##### Source passage #####

Sunday, October 08, 2006

Sapiens on a Sand Particle


The Nobel Foundation announced on October 3 that the 2006 prize for physics will be awarded to Dr. John C. Mather of America's National Aeronautics and Space Administration and Dr. George F. Smoot of the University of California, Berkeley. They discovered irregularities in cosmic microwave radiation that provide actual, if not entirely conclusive, evidence of the Big Bang that occurred billions of years ago. Interestingly, it was a Belgian priest who in 1927 first proposed that the universe started with a big bang – I wonder if Pope Pius XI (1922 – 39) got a bang out of that.

From my perspective, the good thing about this year’s award is that I can grasp what it was for, sort of. These physics prizes seem to go to people at the two extremes of the size spectrum – astrophysicists (Dr. S. Chandrasekhar in 1993) and cosmologists at one and their sub-atomic brethren at the other. I simply cannot comprehend their work. My fundamental problem is with the units they use – trillion trillions or one-trillion-trillionth of something. I know that a trillion trillions is 1,000,000,000,000,000,000,000,000. To me, that’s just a long string of zeroes, with the singular ‘1’ looking like a binomial Pied Piper leading rotund vermin to the river's brink - it doesn’t mean anything.

So, I tried to find something, anything, that would give me a physical appreciation of a trillion trillions. Cellular biologists, who normally don’t care much for math, but win Nobel prizes nevertheless, deal with trillions as well. They estimate that the human body is made of ten trillion human cells and a hundred trillion bacterial cells. Amazing! But, I don’t particularly care to know that I am just a huge collection of bacteria that is willing to accommodate a few human cells (unless I can claim to be a minority human being eligible for reserved privileges). Still, no TT’s here - biologists don’t concern themselves with the sub-atomic particles in cells.

#####

§ What you should do
Answer these from the Nobel physics prize post:
(a) Which two people will receive the 2006 physics prize?
(b) Who first proposed, in 1927, that the universe started with a big bang?
(c) According to cellular biologists, how many bacterial cells make up the human body?

##### Record set #####

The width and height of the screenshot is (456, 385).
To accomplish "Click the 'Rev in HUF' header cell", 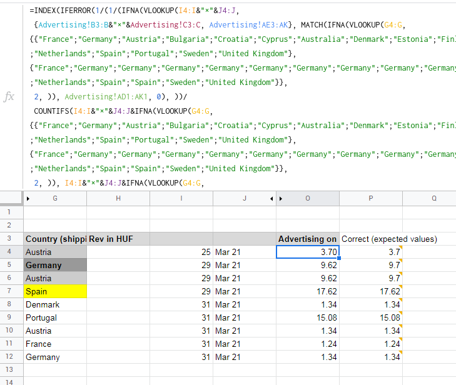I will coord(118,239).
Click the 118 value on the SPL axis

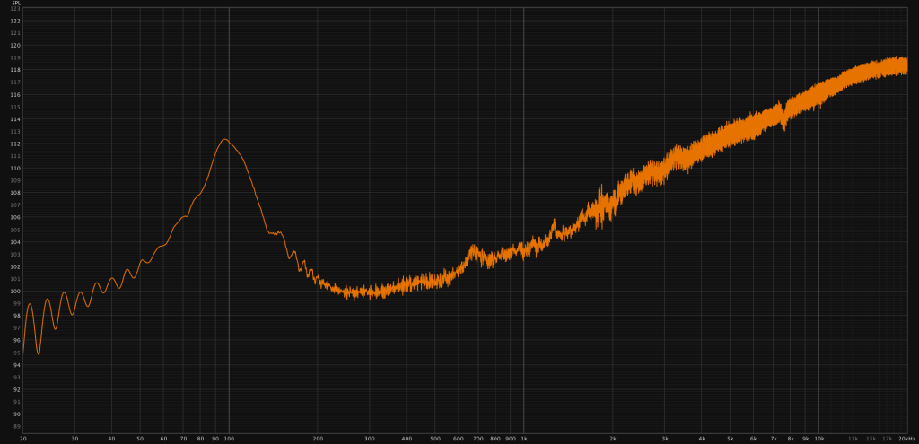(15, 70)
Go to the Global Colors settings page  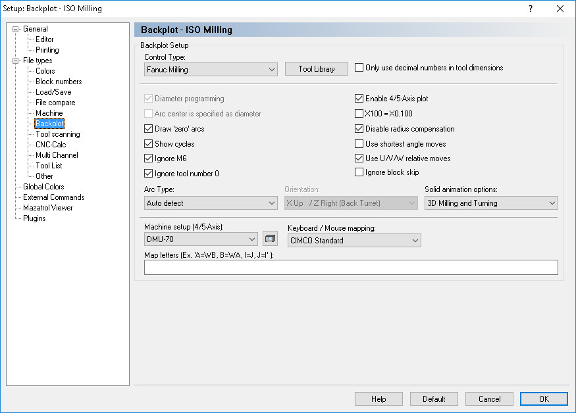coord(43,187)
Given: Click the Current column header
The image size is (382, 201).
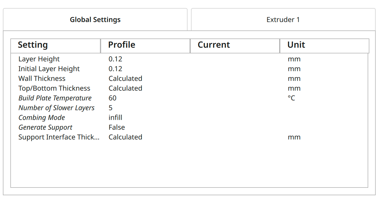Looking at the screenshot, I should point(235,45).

#####
##### Record set #####

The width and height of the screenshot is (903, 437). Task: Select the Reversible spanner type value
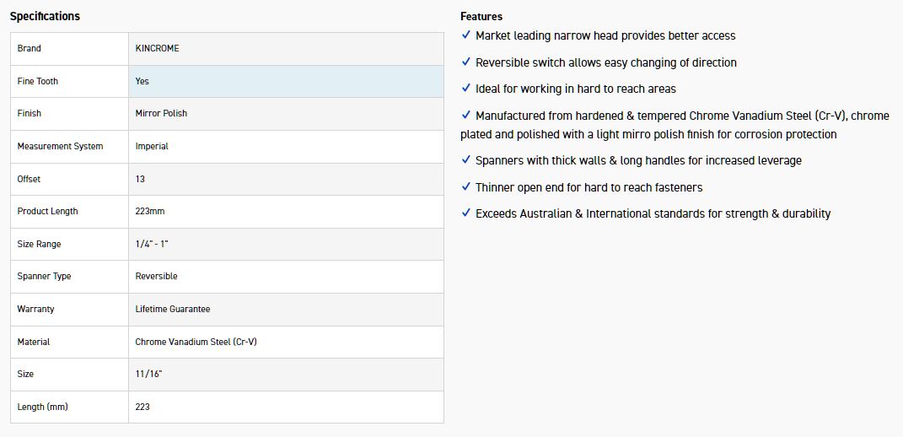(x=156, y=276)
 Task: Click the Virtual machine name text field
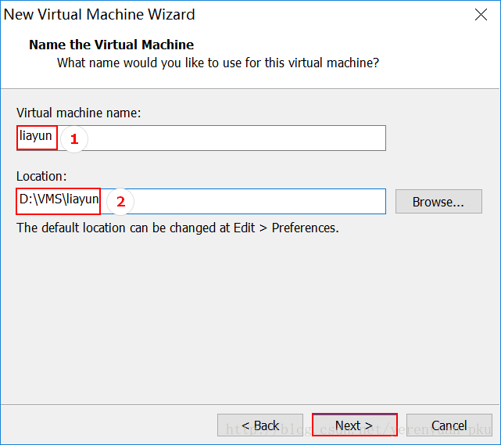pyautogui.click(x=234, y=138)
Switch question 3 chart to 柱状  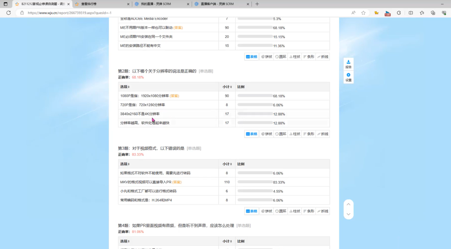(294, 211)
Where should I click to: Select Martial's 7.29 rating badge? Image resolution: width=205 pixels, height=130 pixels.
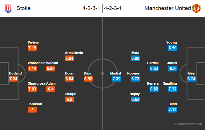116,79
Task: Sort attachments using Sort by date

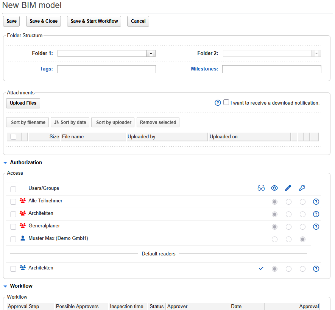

#####

§ Result of the exercise
(a) Dr. John C. Mather and Dr. George F. Smoot
(b) A Belgian priest
(c) A hundred trillion